Three Billboards Outside Ebbing, Missouri

Voilà un film dans lequel je me suis plongé en n’en sachant presque rien, à part que tout le monde me le conseillait fortement. Et franchement ça en valait la peine, car il s’agit d’une belle réussite.

De longs mois après le viol et meurtre de sa fille adolescente, une mère de famille loue trois immenses panneaux d’affichage à la sortie de la ville pour y afficher le fait que rien n’a avancé dans l’enquête. Cherchant à provoquer une réaction de la part de la police, elle va surtout donner un coup de fouet à la ville, faisant ressortir le meilleur comme le pire des habitants. Sous l’angle d’une enquête policière, on va plonger au plus profond de ces vies malmenées, fragiles, au cœur d’une Amérique profonde.

Le film est écrit et réalisé par Martin McDonagh (Bons Baisers de Bruges) ; et s’il se base sur de vrais panneaux que le réalisateur a vus, il raconte une fiction créée pour l’occasion. La mise en scène est vraiment très bonne, avec des plans et des cadrages extrêmement bien choisis. Si l’enquête donne le rythme du film, elle n’en est que l’alibi puisqu’il s’agit plutôt de plonger au sein de la vie de cette petite ville. Et c’est dans ces portraits de différentes personnalités marquantes, dans ces personnages complexes et qui évoluent, que le film trouve son vrai discours. De fait, si la réalisation soignée et maîtrisée lui donne un écrin de qualité, c’est aussi et surtout sur les épaules des acteurs qu’il repose.

Et à ce titre on citera tout particulièrement France McDormand (Darkman, Rangoon, Fargo,…) en mère solitaire, têtue, obstinée, renfermée dans son malheur, en quête de réponses que personne ne peut lui apporter, mais toujours capable de voir le bon, le beau, l’humanité, derrière des façades dures ; son geste avec les panneaux aura sur la ville l’effet de changer les gens, de montrer ce qu’elle voit chez les gens, leurs bons côtés.
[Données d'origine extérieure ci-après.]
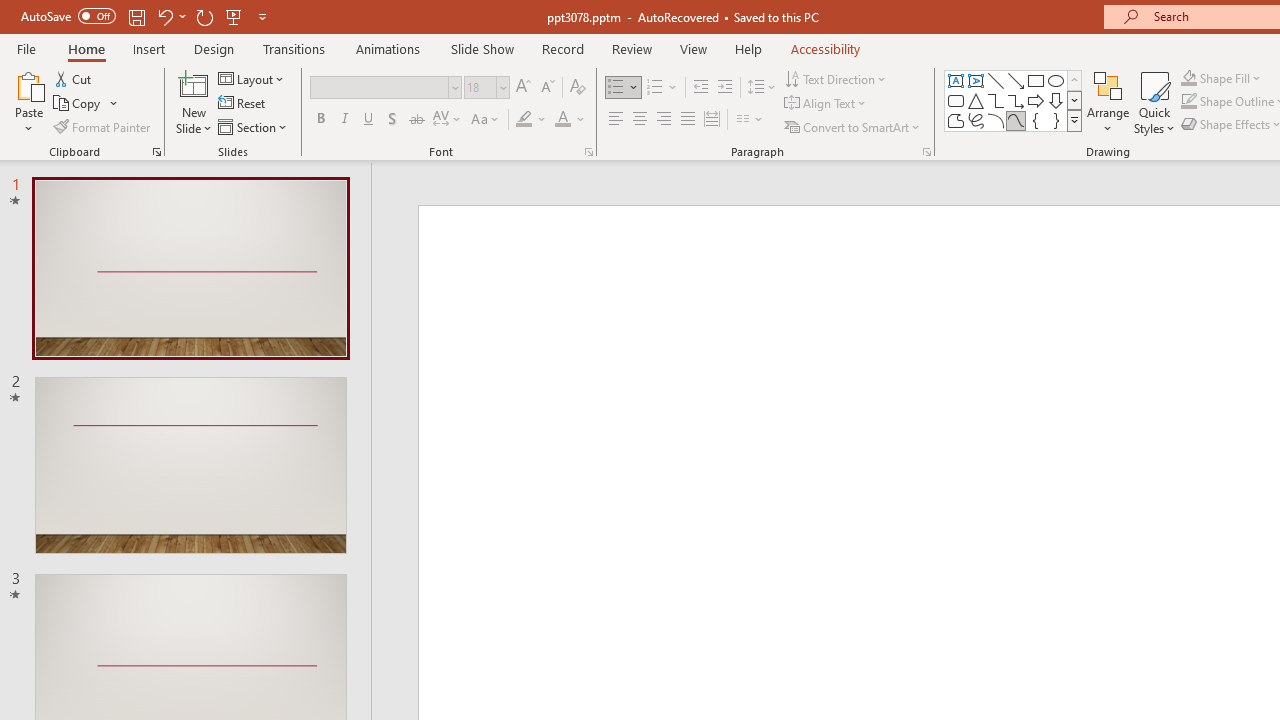  Describe the element at coordinates (547, 88) in the screenshot. I see `Decrease Font Size` at that location.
Face à elle, et tout à son opposé, ne voyant que le mal chez tout le monde et ne montrant que sa face obscure, Sam Rockwell (Moon, Iron man 2,…) en flic pas très futé, raciste, homophobe, sans grande vision des choses. Et si l’une s’engage sur uns ombre chemin de vengeance pour révéler la vérité, l’autre choisira la voie de la rédemption. Ces changements de voies étant amenés par l’événement marquant autour du personnage de Woody Harrelson (Tueurs Nés, Zombieland, Hunger Games, Insaisissables, True Detective, La Planète des Singes, Solo,…). Tous les trois sont impressionnants dans des rôles profonds et solides. Mais le reste du casting n’en tire pas moins de solides interprétations à leurs côtés, avec Peter Dinklage, (Game of Thrones, X-Men Days of Future Past, Pixels, Infinity War,…), John Hawkes (Deadwood,…), Lucas Hedges, Caleb Landry Jones (X-Men le Commencement, Get Out,…), Samara Weaving, Amanda Warren, Zeljko Ivanek (Oz, 24, Heroes,…) ou encore Abbie Cornish (Sucker Punch,…). Du beau monde qui se donne à fond.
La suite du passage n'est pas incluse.